* [Information supplied]:
● ● ● ●

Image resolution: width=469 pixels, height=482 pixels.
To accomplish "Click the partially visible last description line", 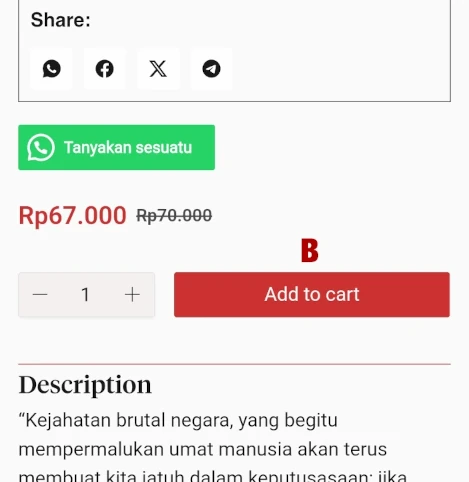I will pyautogui.click(x=213, y=476).
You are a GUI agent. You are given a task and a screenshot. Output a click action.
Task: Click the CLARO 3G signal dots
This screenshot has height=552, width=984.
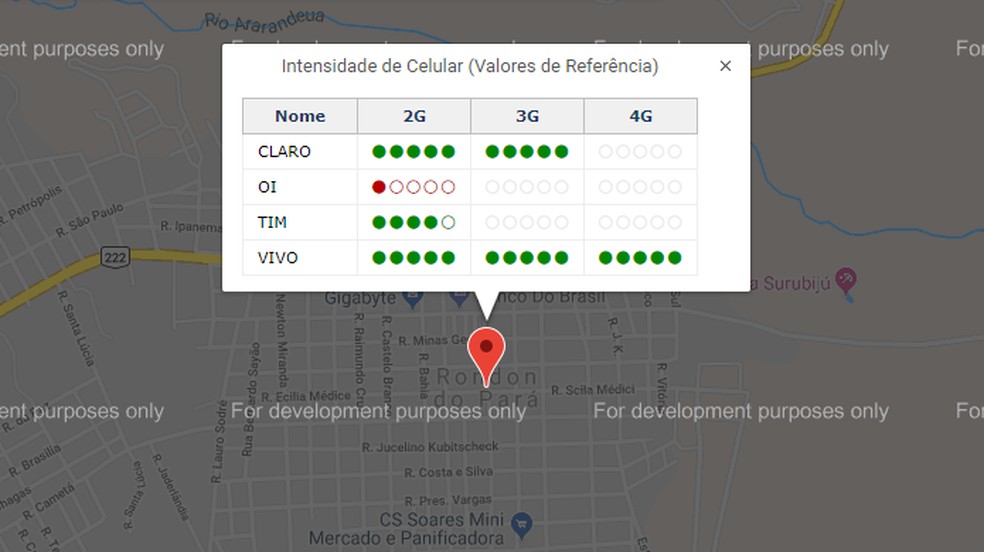tap(527, 152)
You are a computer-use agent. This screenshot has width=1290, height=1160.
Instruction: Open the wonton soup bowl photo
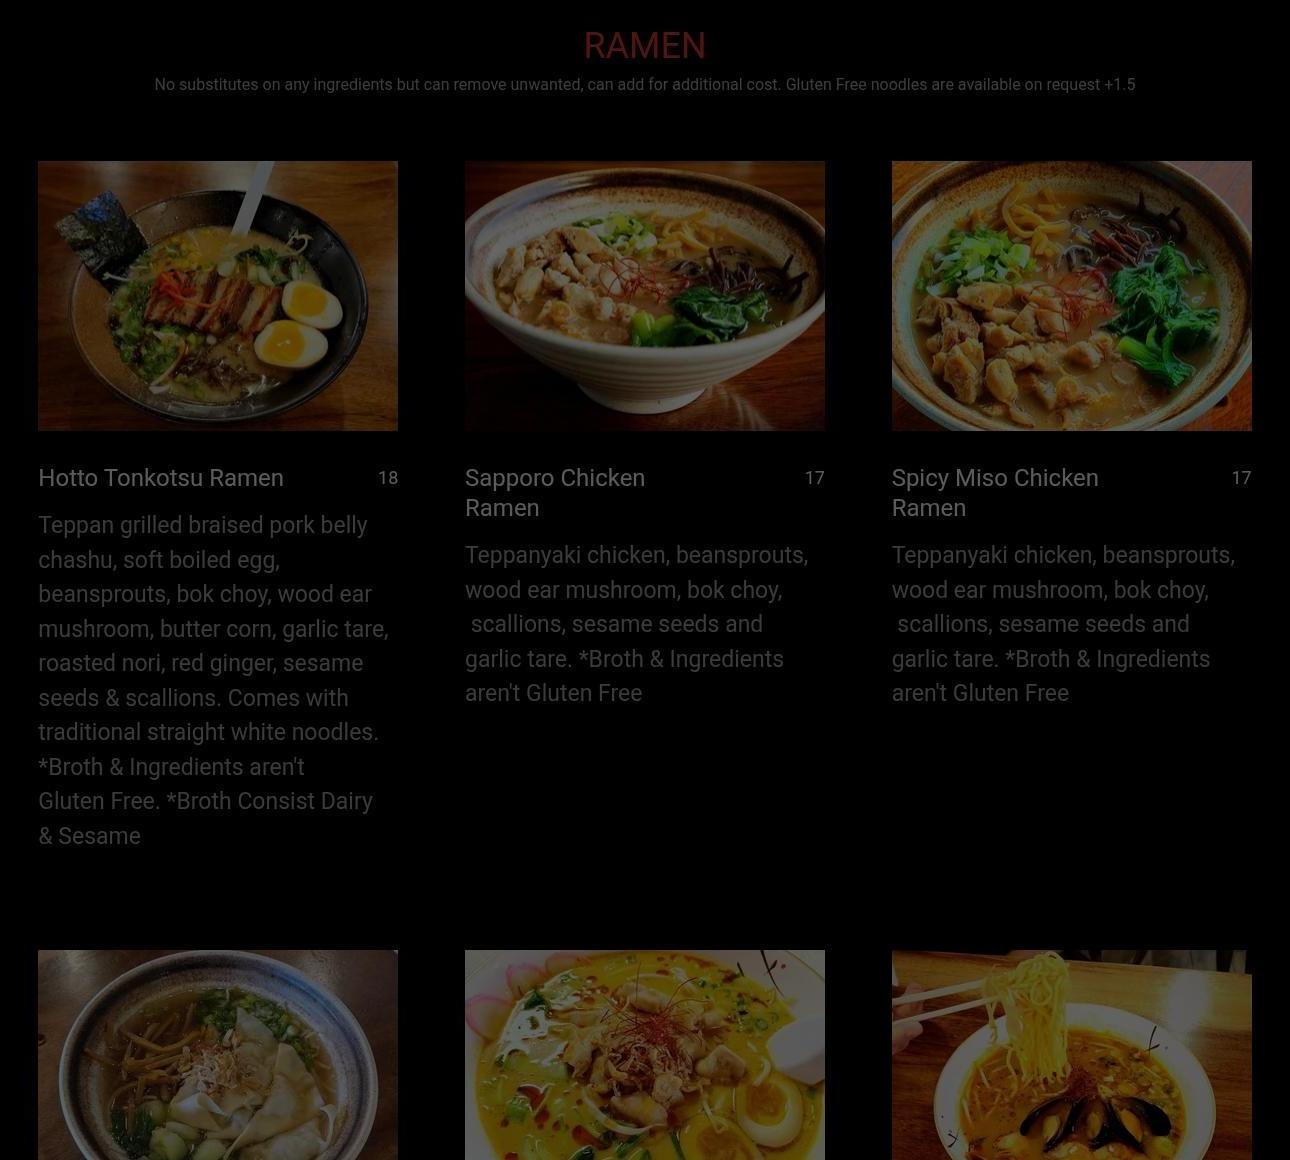(218, 1055)
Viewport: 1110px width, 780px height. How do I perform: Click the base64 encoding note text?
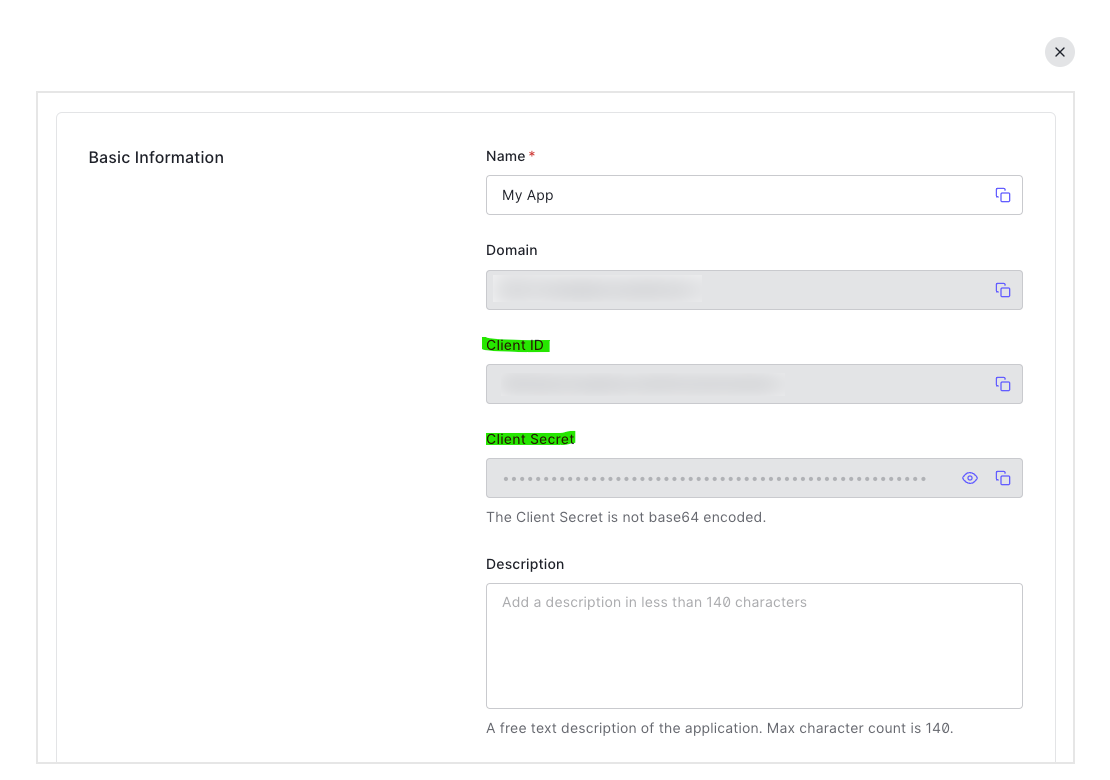point(625,517)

● ● ● ●

Only the lines from the line with "You are a GUI" through the final line of the material belong in the answer, copied exactly and without pictures.

You are a GUI agent. You are given a task and a screenshot. Output a click action.
Task: Click the CLARO 3G signal dots
This screenshot has height=552, width=984.
tap(527, 152)
You are a computer-use agent. This screenshot has width=1290, height=1160.
Instruction: Open the wonton soup bowl photo
(218, 1055)
Viewport: 1110px width, 780px height. How do I perform: Click the base64 encoding note text?
point(625,517)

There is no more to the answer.